For more information on dynamic expressions, see expression operators.

If you specify a topic that doesn't already exist, Apache Kafka automatically creates the topic when it receives the first message that targets it.

If you specify a topic with a dynamic expression, but Atlas Stream Processing cannot evaluate the expression for a given message, Atlas Stream Processing sends that message to the dead letter queue if configured and processes subsequent messages. If there is no dead letter queue configured, then Atlas Stream Processing skips the message completely and processes subsequent messages.

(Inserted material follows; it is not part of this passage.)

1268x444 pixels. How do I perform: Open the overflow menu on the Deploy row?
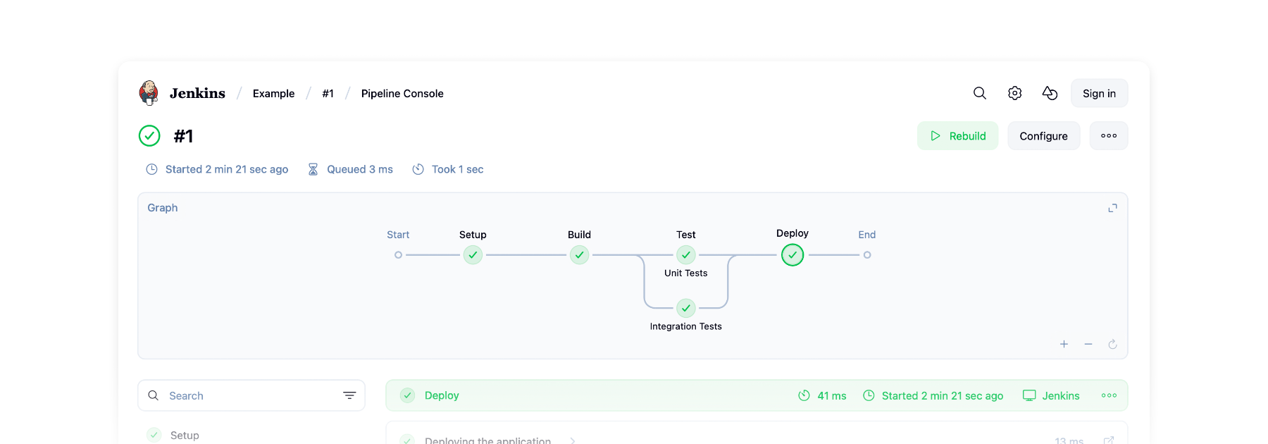pos(1109,395)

A streaming data source generates detailed weather reports from various locations, conformant to the schema of the Sample Weather Dataset. The following aggregation has three stages:

  1. The $source stage establishes a connection with the Apache Kafka broker collecting these reports in a topic named my_weatherdata, exposing each record as it is ingested to the subsequent aggregation stages. This stage also overrides the name of the timestamp field it projects, setting it to ingestionTime.

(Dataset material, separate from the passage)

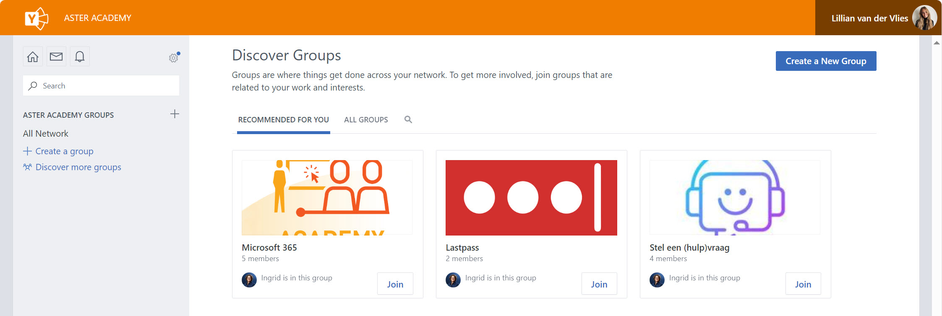The image size is (942, 316).
Task: Join the Stel een (hulp)vraag group
Action: pos(803,284)
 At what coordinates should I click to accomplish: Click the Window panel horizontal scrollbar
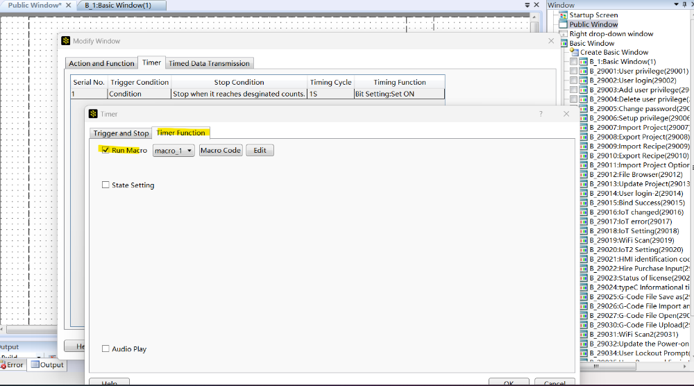coord(635,367)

  2. The $match stage excludes documents that have an airTemperature.value of greater than or equal to 30.0 and passes along the documents with an airTemperature.value less than 30.0 to the next stage.

  3. The $addFields stage enriches the stream with metadata.

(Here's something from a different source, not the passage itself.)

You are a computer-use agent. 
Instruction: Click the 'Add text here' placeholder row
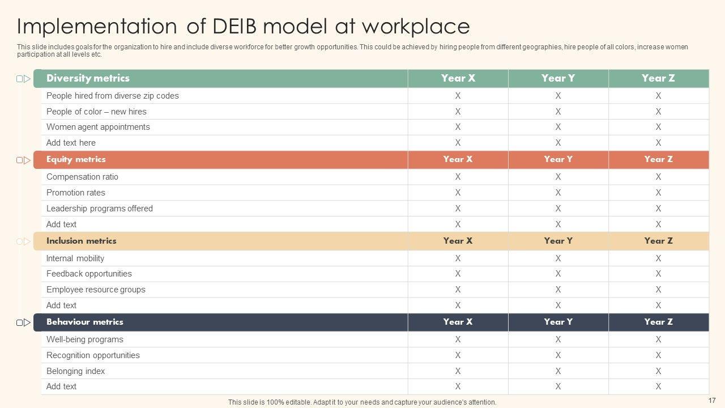[x=71, y=143]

  4. The $emit stage writes the output to a topic named stream over the weatherStreamOutput Kafka broker connection.

{
"$source": {
"connectionName": "sample_weatherdata",
"topic": "my_weatherdata",
"tsFieldName": "ingestionTime"
}
},
{
"$match": {
"airTemperature.value": {
"$lt": 30
}
}
},
{
"$addFields": {
"processorMetadata": {
"$meta": "stream"
}
}
},
{
"$emit": {
"connectionName": "weatherStreamOutput",
"topic": "stream"
}
}

Documents in the stream topic take the following form:

{
"st": "x+34700+119500",
"position": {
"type": "Point",
"coordinates": [122.8, 116.1]
},
"elevation": 9999,
"callLetters": "6ZCM",
"qualityControlProcess": "V020",
"dataSource": "4",
"type": "SAO",
"airTemperature": {
"value": 6.7,
"quality": "9"
},
"dewPoint": {
"value": 14.1,
"quality": "1"
},
"pressure": {
"value": 1022.2,
"quality": "1"
},
"wind": {
"direction": {
"angle": 200,
"quality": "9"
},
"type": "C",
"speed": {
"rate": 35,
"quality": "1"
}
},
"visibility": {
"distance": {
"value": 700,
"quality": "1"
},
"variability": {
"value": "N",
"quality": "1"
}
},
"skyCondition": {
"ceilingHeight": {
"value": 1800,
"quality": "9",
"determination": "9"
},
"cavok": "N"
},
"sections": ["AA1", "AG1", "UG1", "SA1", "MW1"],
"precipitationEstimatedObservation": {
"discrepancy": "0",
"estimatedWaterDepth": 999
},
"atmosphericPressureChange": {
"tendency": {
"code": "4",
"quality": "1"
},
"quantity3Hours": {
"value": 3.8,
"quality": "1"
},
"quantity24Hours": {
"value": 99.9,
"quality": "9"
}
},
"seaSurfaceTemperature": {
"value": 9.7,
"quality": "9"
},
"waveMeasurement": {
"method": "M",
"waves": {
"period": 8,
"height": 3,
"quality": "9"
},
"seaState": {
"code": "00",
"quality": "9"
}
},
"pastWeatherObservationManual": {
"atmosphericCondition": {
"value": "6",
"quality": "1"
},
"period": {
"value": 3,
"quality": "1"
}
},
"skyConditionObservation": {
"totalCoverage": {
"value": "02",
"opaque": "99",
"quality": "9"
},
"lowestCloudCoverage": {
"value": "00",
"quality": "9"
},
"lowCloudGenus": {
"value": "00",
"quality": "1"
},
"lowestCloudBaseHeight": {
"value": 1750,
"quality": "1"
},
"midCloudGenus": {
"value": "99",
"quality": "1"
},
"highCloudGenus": {
"value": "00",
"quality": "1"
}
},
"presentWeatherObservationManual": {
"condition": "52",
"quality": "1"
},
"atmosphericPressureObservation": {
"altimeterSetting": {
"value": 1015.9,
"quality": "9"
},
"stationPressure": {
"value": 1026,
"quality": "1"
}
},
"skyCoverLayer": {
"coverage": {
"value": "08",
"quality": "1"
},
"baseHeight": {
"value": 2700,
"quality": "9"
},
"cloudType": {
"value": "99",
"quality": "9"
}
},
"liquidPrecipitation": {
"period": 12,
"depth": 20,
"condition": "9",
"quality": "9"
},
"extremeAirTemperature": {
"period": 99.9,
"code": "N",
"value": -30.4,
"quantity": "1"
},
"ingestionTime": {
"$date": "2024-09-26T17:34:41.843Z"
},
"_stream_meta": {
"source": {
"type": "kafka",
"topic": "my_weatherdata",
"partition": 0,
"offset": 4285
}
}
}

Note

The preceding is a representative example. Streaming data are not static, and each user sees distinct documents.